# Task 1
Decide whether each statement agrees with the article on Sinovac vaccines in Indonesia, and answer yes or no with the deciding words from the article quoted: (a) The vaccine was 50.4 per cent effective in a Brazilian trial. (b) Indonesia approved the vaccine for emergency use based on interim data showing 91.25 per cent efficacy. (c) Tri Maharani has already had COVID-19 and so will not get the vaccine.
# Task 2
Repeat the passage of the article on Sinovac vaccines in Indonesia word for word, starting at "The vaccine was" and ending at "91.25 per cent.".

Anvisa, which has stipulated an efficacy rate of at least 50 per cent for vaccines in the pandemic, has already pressed Butantan for more details of its study, after it filed for emergency use authorisation on Friday.

AstraZeneca failed to deliver active ingredients to Brazil over the weekend, leaving the government scrambling to import finished doses of the vaccine from India to begin inoculations.
 
Will the PAP forced Sinovac's vaccines upon the voters of Singapore?

"I'm not rejecting vaccines, I'm rejecting Sinovac's," says one Indonesian doctor, who questions its efficacy.

Wariness in Indonesia as Chinese Sinovac COVID-19 jabs start
1610527307253.png

FILE PHOTO: Officers carry COVID-19 vaccine amid the coronavirus disease (COVID-19) pandemic in Banda Aceh, Aceh Province, Indonesia, on Jan 12, 2021.
(Photo: Ampelsa/Antara Foto via REUTERS)
13 Jan 2021

JAKARTA: Indonesian doctors have suffered one of the world's highest death rates from the coronavirus, but that has not stopped some from voicing concerns over the vaccination campaign.

Nearly 1.5 million health workers are first in line to be immunised in the world's fourth most populous country after it became the first outside China to start mass vaccinations with Chinese company Sinovac Biotech's CoronaVac.

"I'm not rejecting vaccines, I'm rejecting Sinovac's," said Yusdeny Lanasakti, an East Java doctor who is worried about the vaccine's efficacy.

The vaccine was 50.4 per cent effective in a Brazilian trial, researchers said on Tuesday (Jan 12). Indonesia approved it for emergency use based on interim data showing 65.3 per cent efficacy. Turkish researchers provided an interim figure of 91.25 per cent.

Sinovac did not respond immediately to a request for comment.

Bambang Heriyanto, corporate secretary of Bio Farma, the Indonesian company involved in the trials, said the Brazilian data still topped the World Health Organization's benchmark of 50 per cent, however.

The Indonesian Medical Association, which says at least 259 Indonesian doctors died of COVID-19 by Saturday, is also encouraging use of the vaccine in the country of 270 million.

"We could reduce the high number of deaths among doctors and medical workers," said its head, Daeng M. Faqih.

Indonesian doctors' deaths amount to more than a third of India's 736 such fatalities, but India has more than five times as many people, with six times as many virus deaths as the 24,434 recorded in Indonesia from 846,765 infections.

Dominicus Husada, a pediatrician in East Java, told Reuters he was ready for vaccination but added, "There are a few aspects that have not been answered, like how long immunity lasts and how it lessens over time."

Doctors wanted more information to assuage concerns, said Tri Maharani, another East Java doctor, who has already had COVID-19 and so will not get the vaccine.

Dicky Budiman, an epidemiologist at Australia's Griffith University, added, "If there is doubt among health professionals, this means there are root issues."

Collected data entries
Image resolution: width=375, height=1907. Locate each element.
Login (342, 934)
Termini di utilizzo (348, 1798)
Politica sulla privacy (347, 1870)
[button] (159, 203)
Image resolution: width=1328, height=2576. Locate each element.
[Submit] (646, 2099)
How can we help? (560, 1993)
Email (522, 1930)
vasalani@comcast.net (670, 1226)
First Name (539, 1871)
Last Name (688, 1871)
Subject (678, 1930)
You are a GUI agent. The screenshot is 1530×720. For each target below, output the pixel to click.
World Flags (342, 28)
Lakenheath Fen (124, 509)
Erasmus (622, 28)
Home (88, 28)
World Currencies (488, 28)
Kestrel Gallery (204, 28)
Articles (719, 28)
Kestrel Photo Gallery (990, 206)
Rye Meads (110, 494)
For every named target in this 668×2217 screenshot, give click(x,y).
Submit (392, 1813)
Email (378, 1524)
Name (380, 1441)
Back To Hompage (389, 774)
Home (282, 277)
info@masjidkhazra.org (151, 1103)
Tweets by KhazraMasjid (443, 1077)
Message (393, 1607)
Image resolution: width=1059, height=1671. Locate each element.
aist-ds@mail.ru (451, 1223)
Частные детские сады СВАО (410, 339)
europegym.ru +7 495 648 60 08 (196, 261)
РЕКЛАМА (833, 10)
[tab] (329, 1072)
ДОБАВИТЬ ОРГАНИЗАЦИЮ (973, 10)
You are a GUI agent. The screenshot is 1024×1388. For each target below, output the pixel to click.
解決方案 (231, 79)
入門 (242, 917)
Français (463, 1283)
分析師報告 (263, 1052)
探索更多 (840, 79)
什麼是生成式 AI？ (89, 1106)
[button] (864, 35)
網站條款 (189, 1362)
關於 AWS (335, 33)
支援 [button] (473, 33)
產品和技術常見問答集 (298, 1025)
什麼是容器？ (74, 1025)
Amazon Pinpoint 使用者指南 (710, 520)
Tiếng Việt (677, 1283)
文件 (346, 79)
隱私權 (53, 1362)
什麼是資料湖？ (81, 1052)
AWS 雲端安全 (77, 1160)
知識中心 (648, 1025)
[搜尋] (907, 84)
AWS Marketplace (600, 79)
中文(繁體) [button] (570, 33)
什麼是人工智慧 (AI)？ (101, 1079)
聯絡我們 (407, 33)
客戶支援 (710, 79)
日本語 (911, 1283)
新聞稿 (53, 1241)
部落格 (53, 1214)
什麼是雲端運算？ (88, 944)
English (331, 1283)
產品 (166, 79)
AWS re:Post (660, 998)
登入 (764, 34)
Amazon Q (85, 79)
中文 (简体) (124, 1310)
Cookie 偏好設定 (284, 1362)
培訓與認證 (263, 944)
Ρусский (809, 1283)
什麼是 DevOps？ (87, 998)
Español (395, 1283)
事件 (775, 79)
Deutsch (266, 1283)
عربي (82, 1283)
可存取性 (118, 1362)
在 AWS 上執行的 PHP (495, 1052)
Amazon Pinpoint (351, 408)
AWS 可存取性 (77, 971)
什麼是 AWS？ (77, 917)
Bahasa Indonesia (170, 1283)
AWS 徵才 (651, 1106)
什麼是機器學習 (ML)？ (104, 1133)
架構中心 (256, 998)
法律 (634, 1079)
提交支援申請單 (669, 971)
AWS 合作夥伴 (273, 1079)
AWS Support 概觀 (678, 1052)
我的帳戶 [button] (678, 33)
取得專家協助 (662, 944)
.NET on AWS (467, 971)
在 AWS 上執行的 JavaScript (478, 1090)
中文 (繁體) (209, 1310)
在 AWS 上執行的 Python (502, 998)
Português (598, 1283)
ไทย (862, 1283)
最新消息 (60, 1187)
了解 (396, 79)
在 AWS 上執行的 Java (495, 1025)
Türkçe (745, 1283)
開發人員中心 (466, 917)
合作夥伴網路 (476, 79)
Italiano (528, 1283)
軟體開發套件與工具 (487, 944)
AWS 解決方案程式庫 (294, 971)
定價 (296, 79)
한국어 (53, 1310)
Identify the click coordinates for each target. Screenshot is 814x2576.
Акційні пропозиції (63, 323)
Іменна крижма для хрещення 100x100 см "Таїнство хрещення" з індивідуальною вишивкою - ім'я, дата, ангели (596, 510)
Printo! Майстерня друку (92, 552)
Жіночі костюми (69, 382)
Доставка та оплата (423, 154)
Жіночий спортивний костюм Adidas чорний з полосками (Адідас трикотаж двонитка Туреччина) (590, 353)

# Exercise answer 1
(a) Yes: "The vaccine was 50.4 per cent effective in a Brazilian trial"
(b) No: "Indonesia approved it for emergency use based on interim data showing 65.3 per cent efficacy."
(c) Yes: "Tri Maharani, another East Java doctor, who has already had COVID-19 and so will not get the vaccine"

# Exercise answer 2
The vaccine was 50.4 per cent effective in a Brazilian trial, researchers said on Tuesday (Jan 12). Indonesia approved it for emergency use based on interim data showing 65.3 per cent efficacy. Turkish researchers provided an interim figure of 91.25 per cent.